UW opens the season Nov. 6 with an exhibition game against the California All-Stars at the Kohl Center. Between now and then, Penney will look to assert himself. "I have my own goals," he said. "If it goes my way, it does and I'll try and make it happen. But you never know. I'm working as hard as I can and we'll see where it takes me." An artist in the making The third face in the picture was very nearly a no-show. At one point during the recruiting process, Nina Smith had a pen in her hand, fully intent on signing a national letter of intent to attend Tennessee. This is the same young woman who cried on the trip to Knoxville, Tenn., complaining that she had no desire to even visit the campus of the six-time NCAA women's basketball champions. Smith went because UW coach Jane Albright, of all people, told her to.

"I went down there and just got caught up in it," said Smith, a 6-4 center and the most sought-after recruit in the nation last year. "It was a football weekend, a basketball weekend and everything was happening. I almost signed."

Her father, James, intervened. "He said, 'You are not doing this,' " Nina said. "He was yelling. I said I know what I want to do. He said no. I told (Lady Vols coach) Pat Summitt I would go home and make a decision."

Nina had an awakening on the trip home. "I don't think I hugged my dad or thanked him enough for stopping me," she said.

Smith spent a portion of the summer in Madison, taking two classes and dealing with her first major onset of homesickness. While being away from her parents and older sister Felicia is getting a bit easier, there is a ways to go.

"I think it's going to take a while," Smith said. "This is all new for me, like I'm starting on a new level and I'm a freshman again. I'm in a new place around people that I don't really know. (Contrary) to popular belief, I'm really shy. Everyone thinks I'm wild and outgoing, but I'm this shy school dork."

Smith is best known for her basketball skills, but she has another blossoming talent. Last spring, unbeknownst to Smith, her high school art teacher arranged to have a collection of Smith's portrait and landscape paintings put on display at a Waterloo gallery. Two were sold. "My art teacher told me I could do this the rest of my life," Smith said.

For now, painting serves as a diversion for Smith, who plans to major in sociology with a minor in art. Basketball is her focal point and Smith knows a great deal of public fuss awaits her UW debut Nov. 9 against Athletes In Action at the Kohl Center.

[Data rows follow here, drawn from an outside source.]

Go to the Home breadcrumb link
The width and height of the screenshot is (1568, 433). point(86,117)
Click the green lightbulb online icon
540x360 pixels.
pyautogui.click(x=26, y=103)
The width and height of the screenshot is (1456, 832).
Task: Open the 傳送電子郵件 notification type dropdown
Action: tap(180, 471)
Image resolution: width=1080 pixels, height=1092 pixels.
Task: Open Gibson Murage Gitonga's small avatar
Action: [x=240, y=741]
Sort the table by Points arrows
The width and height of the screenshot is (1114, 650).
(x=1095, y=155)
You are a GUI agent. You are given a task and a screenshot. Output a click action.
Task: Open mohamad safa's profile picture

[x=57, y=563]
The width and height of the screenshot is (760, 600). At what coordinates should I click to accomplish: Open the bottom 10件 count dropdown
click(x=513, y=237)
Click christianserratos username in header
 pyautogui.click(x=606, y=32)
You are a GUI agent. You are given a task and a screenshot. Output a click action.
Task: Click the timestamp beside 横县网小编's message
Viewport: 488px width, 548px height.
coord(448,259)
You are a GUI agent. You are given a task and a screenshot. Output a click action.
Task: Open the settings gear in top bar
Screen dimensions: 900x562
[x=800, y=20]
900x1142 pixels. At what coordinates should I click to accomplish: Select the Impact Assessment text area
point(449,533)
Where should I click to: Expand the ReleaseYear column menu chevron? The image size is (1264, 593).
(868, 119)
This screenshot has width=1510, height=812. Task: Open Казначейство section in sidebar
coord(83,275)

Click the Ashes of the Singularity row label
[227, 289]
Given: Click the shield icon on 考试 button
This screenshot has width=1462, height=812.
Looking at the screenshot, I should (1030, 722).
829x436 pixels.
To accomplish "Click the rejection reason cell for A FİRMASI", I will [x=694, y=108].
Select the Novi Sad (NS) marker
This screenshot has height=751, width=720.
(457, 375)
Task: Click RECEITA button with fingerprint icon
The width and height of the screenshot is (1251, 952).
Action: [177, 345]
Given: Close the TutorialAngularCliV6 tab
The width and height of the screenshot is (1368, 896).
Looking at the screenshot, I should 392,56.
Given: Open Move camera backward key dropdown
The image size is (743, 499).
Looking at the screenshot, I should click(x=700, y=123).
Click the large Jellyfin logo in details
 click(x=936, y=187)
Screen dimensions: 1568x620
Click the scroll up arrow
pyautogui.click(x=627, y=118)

"It comes with the territory," Smith said of the attention. "This is what I chose to do and whatever happens I have to take it with a grain of salt. It just makes me nervous because now I have something to prove to people. It's not I like don't know if I can do it or not, but it's in the back of my mind."

Smith got a taste of what the local spotlight can be like during her summer stay in Madison. "Rumors have already started about me," she said.

For instance?

"I'm a party girl. I'm gay," Smith said, ticking off the list of unfounded gossip items that have made their way back to her. "There was one that I was seeing Ron Dayne."

Smith laughed out loud at that one. "I met him once," she said of the star tailback for the UW football team. The two found themselves talking about the pitfalls of being in the public eye.

"He told me, 'It's going to be hard. There's going to be people who are going to talk about you. There's going to be people who spread lies about you and everybody's going to believe it and there's nothing you can do about it,' " Smith said. "That's hard because I take things so personally."

Her mother, Bev, has recited the you're-a-role-model speech to Nina many times.

"I know I can't go out and party like everybody else here," Nina said. "I can't skip classes like everyone else here. There's people watching and there's people expecting things, expecting better of me than that."